In fact, according to the National Health and Family Planning Commission, more than 13 million abortions are performed every year in China. That is a staggeringly high figure when compared to the 630,000 annual abortions officially reported in India - a country with almost the same population as China but without a mandatory quota on children per family.
Moreover, many of these 13 million abortions are gender-selective; female fetuses have a higher chance of being aborted than the male ones.
This gender-selective abortion is a consequence of the prevalent, deep-rooted preference for a son in Chinese society combined with the one-child policy.
Many women who are pregnant with a female fetus have an abortion to give themselves another chance of producing a son - a male heir for their family - because they cannot afford to pay the social compensation fee if they have a second child.
There is no denying that many Chinese people still carry the remnants of a patriarchal mindset and believe that a son is more valuable than a daughter.

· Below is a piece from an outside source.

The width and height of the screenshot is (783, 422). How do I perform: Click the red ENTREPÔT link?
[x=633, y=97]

But, even with that deep-rooted cultural preference, Chinese parents still have a duty towards their daughters.
That duty is violated when the fines imposed as part of the one-child policy cause parents to feel they have no choice but to discriminate against a female child and abort female fetuses.

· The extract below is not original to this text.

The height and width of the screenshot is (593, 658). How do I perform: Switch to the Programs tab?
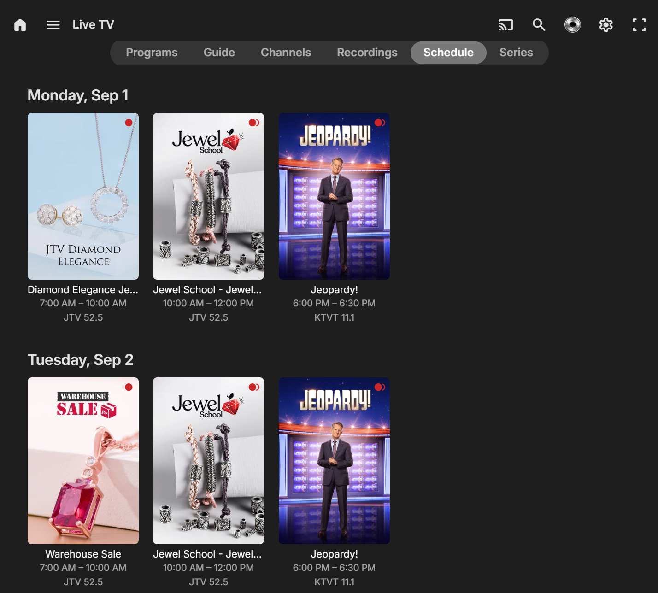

The revised one-child policy is no better than the old one. The social compensation fee is still in place. Some families may now have two chances of obtaining a male heir.

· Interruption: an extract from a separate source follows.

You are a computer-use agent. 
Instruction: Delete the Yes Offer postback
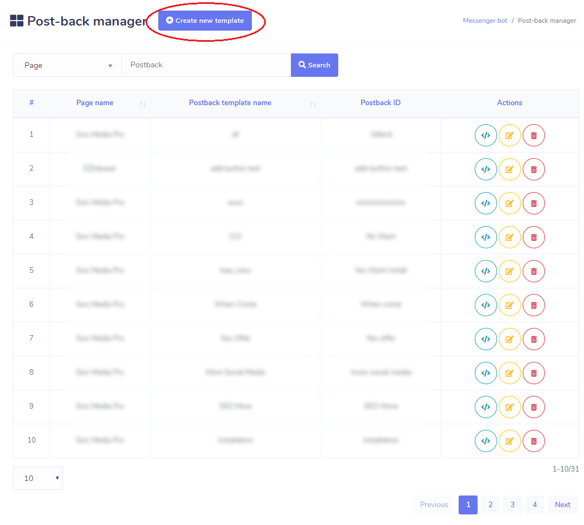click(x=533, y=339)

But, everything else is the same. When a woman fails to conceive a boy on the second attempt, she may well decide to have an abortion so she can "reuse" her second chance.
In this way, the new policy is still encouraging immoral behaviour by parents towards their daughters.
The drawbacks make one wonder: is the one-child policy, introduced in 1979, the only solution to China's population problem?
Statistics from the 1960s and 1970s reveal that the one-child policy is not the only way to keep the population under control.
According to the data, the rate of natural increase - calculated by subtracting the number of deaths from the number of births - was already decreasing prior to the implementation of the one-child policy, from 33.5 per 1,000 in 1963 to 12.05 per 1,000 in 1978.
This fall can be attributed to the success of the "later, longer, fewer" government initiative - which originated in the 1950s - that promoted later marriage, longer gaps between births, and fewer children.
Rather than setting any concrete quotas, the campaign instead promoted the concept of an ideal family with no more than five people.
More importantly, the policy came with fewer moral drawbacks: it neither imposed a social compensation fee nor coerced parents into aborting their unborn daughters.
But, back in 1979, the government was not satisfied with this steady fall in the rate of natural increase; it wanted a fast solution to overpopulation.
However, today is not 1979 and China needs to halt this policy before it does any more harm to Chinese society.
Above all, something must be done to reverse the trend of parents' violation of their moral duty to their daughters, the result of the restrictions on the number of births.
Relaxation of the policy is no solution. Rather, the government needs to find a better alternative - one that does not require the people to sacrifice their daughters or their moral values.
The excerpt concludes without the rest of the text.